Vendredi 21 mars, Michel FRANCESCHETTI a rappelé aux jeunes militants présents que Charles MAURRAS a d’abord été un mistralien. Provincial exilé à Paris, il voulait garder ses racines en défendant la langue provençale et en entrant au félibrige.
Ayant trouvé que le combat culturel avait des limites, il publia la « Déclaration des jeunes félibres fédéralistes » (22 février 1892) qui exposait un programme audacieux de réformes politiques. Il fut l’objet de vives critiques mais Frédéric MISTRAL le protégea.
Régionaliste, Charles MAURRAS s’engagea aussi dans le nationalisme avec Maurice BARRÈS. Mais il comprit que l’avenir de la région et de la nation passait par le roi, après avoir découvert l’étendue des libertés dont Martigues jouissait sous la monarchie, et après avoir vu l’importance du facteur national aux Jeux Olympiques de 1896.
MISTRAL suivit attentivement le parcours de son « ami Charles MAURRAS, qui plus que les autres, et au-dessus d’eux, a compris et éclairé l’idée de (sa) vie », comme il l’écrivit sur une photo dédicacée en 1909.
Après la mort de MISTRAL et la guerre de 1914-1918, Charles MAURRAS devint la mémoire vivante du félibrige. Les jeunes écrivains de langue d’oc lui dédiaient leurs ouvrages. Le Martégal eut l’immense joie d’être élu majoral du félibrige en 1941.
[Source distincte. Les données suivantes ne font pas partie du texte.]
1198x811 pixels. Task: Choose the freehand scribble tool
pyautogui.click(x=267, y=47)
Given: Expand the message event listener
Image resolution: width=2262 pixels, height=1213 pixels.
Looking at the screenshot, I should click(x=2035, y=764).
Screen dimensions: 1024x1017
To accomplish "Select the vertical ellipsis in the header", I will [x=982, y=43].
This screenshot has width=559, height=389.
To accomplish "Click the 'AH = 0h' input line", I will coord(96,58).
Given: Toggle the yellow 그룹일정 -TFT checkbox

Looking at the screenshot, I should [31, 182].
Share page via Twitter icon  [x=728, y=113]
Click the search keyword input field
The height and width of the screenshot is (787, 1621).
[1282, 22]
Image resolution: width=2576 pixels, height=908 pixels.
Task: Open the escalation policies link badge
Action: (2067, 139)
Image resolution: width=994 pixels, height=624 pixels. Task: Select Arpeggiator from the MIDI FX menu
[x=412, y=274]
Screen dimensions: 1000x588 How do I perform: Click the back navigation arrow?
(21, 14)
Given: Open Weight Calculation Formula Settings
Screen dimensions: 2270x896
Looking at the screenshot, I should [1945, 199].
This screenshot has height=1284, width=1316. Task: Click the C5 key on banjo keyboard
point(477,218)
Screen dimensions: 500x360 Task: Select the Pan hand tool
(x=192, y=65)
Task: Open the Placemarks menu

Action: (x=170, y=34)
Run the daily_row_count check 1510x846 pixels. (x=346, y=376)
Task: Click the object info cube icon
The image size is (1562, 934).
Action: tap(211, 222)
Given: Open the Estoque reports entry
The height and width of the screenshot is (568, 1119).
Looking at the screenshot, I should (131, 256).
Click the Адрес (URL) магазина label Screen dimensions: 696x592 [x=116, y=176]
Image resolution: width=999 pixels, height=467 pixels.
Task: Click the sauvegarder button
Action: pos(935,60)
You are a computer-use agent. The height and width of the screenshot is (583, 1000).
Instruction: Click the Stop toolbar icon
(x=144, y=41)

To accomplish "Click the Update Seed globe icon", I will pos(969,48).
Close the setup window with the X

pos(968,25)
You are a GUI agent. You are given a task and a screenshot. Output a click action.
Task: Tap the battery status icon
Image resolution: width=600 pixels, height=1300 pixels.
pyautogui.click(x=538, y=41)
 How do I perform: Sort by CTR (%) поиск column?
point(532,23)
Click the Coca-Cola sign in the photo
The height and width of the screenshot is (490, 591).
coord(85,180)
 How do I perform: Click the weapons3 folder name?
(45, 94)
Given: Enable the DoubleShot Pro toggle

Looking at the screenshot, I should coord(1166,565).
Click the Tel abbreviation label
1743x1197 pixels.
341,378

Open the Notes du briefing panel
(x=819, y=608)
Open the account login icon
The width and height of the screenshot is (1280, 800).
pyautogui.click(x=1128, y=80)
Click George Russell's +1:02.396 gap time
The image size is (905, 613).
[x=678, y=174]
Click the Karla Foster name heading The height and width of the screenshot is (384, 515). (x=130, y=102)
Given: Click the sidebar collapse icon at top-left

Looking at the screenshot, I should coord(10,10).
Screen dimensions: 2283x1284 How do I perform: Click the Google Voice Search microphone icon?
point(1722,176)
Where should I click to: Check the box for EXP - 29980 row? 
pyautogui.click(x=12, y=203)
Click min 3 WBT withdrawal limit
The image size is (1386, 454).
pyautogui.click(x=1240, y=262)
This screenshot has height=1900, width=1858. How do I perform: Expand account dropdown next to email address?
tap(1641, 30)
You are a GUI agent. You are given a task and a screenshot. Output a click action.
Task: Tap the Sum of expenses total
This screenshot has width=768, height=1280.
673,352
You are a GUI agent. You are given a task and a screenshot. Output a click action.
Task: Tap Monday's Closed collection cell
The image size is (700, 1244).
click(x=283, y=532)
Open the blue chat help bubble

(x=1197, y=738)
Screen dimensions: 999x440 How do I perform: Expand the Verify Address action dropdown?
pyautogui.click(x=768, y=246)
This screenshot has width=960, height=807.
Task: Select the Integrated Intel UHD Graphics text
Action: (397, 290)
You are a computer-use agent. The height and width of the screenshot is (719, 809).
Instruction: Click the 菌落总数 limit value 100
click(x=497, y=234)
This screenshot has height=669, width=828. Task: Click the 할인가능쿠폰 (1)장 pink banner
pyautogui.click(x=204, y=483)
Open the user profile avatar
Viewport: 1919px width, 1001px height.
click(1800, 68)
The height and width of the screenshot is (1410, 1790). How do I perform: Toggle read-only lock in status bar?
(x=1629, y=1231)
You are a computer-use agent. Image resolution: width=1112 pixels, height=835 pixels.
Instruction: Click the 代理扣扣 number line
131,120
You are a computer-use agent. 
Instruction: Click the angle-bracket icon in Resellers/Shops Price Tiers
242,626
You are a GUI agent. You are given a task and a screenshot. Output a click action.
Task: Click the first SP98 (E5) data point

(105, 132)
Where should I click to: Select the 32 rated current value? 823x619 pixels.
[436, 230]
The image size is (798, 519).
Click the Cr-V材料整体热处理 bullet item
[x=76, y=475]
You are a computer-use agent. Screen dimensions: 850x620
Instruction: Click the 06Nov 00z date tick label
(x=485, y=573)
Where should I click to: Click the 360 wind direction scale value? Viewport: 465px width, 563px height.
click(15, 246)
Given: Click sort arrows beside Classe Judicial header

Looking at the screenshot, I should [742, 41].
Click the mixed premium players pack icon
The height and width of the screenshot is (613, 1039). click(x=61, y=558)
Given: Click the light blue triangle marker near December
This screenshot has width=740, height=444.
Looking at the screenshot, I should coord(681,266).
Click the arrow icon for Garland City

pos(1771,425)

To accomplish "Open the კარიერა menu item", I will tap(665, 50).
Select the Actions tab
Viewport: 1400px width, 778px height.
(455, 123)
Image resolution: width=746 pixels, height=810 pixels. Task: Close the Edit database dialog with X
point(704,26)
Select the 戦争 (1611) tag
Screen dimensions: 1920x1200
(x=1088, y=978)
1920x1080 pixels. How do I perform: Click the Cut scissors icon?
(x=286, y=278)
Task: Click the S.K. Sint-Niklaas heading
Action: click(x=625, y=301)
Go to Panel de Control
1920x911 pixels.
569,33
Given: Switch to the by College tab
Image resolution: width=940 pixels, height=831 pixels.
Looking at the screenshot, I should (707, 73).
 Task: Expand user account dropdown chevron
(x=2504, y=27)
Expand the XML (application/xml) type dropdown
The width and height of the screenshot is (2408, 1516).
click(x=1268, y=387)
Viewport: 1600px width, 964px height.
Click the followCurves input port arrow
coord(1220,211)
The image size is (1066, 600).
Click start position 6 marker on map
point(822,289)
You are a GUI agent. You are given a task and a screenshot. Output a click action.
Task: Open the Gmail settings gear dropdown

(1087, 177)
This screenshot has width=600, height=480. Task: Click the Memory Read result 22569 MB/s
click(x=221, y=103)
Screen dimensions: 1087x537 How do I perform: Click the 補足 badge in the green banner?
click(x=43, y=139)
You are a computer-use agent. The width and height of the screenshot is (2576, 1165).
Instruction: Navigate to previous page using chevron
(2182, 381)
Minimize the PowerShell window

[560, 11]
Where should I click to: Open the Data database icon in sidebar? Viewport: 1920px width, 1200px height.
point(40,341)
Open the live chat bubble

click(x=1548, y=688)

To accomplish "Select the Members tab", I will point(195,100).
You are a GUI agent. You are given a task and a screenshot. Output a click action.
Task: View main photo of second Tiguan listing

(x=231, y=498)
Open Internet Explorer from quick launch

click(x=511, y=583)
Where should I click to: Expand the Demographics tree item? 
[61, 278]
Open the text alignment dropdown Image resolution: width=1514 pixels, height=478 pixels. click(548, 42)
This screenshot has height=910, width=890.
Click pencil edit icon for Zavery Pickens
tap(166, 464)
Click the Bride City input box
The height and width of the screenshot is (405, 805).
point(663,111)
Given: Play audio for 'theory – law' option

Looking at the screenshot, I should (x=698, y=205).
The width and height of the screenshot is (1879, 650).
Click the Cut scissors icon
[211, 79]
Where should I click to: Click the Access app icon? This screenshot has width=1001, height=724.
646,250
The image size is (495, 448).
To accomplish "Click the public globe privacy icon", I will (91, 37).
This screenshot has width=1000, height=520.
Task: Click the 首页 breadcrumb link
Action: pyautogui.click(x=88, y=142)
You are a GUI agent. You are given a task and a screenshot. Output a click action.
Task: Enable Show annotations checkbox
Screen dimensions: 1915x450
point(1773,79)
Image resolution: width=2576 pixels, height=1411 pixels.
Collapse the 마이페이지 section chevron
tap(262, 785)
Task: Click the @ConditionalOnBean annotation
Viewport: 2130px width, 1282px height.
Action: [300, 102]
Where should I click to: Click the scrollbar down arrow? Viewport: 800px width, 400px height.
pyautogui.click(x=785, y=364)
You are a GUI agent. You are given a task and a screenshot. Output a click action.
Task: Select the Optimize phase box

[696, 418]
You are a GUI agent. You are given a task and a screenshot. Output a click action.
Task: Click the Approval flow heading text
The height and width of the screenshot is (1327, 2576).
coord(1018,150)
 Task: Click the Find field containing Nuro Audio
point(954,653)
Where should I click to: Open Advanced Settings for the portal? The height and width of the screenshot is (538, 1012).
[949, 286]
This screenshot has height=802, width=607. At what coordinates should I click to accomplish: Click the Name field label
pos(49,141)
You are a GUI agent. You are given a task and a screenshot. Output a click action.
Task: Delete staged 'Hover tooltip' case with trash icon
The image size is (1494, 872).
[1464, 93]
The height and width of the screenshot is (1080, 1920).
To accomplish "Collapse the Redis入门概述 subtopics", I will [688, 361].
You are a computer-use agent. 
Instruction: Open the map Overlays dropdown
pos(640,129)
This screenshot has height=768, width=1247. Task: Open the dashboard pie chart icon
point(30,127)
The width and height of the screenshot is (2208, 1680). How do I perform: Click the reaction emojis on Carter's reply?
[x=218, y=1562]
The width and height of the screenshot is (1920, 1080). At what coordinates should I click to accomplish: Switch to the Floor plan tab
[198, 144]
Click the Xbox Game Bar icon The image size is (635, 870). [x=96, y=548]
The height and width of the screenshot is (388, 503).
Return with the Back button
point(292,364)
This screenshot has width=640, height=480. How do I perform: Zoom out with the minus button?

Il consacra à la Provence et à Martigues des articles jusqu’à la fin de sa vie.
Dans son dernier livre paru de son vivant (« Les jarres de Biot »), Charles MAURRAS se présentait comme « le plus ancien fédéraliste de France » et reprenait les idées de la Déclaration de 1892.
Ce fédéralisme est fondé sur la nature, la géographie, l’histoire et la tradition. Il s’oppose totalement à l’uniformité administrative républicaine.
Il n’y a là aucune idée de séparatisme: « La France est la condition de la vie de ma Provence ».
Alors que le système électif a une logique centralisatrice, la monarchie peut décentraliser sans crainte pour l’Etat et permettre de nombreuses libertés locales.
La France aura alors « une multitude de petites républiques fédérées sous la protection d’un chef héréditaire qui incarne l’unité » (in « Quand les Français ne s’aimaient pas »).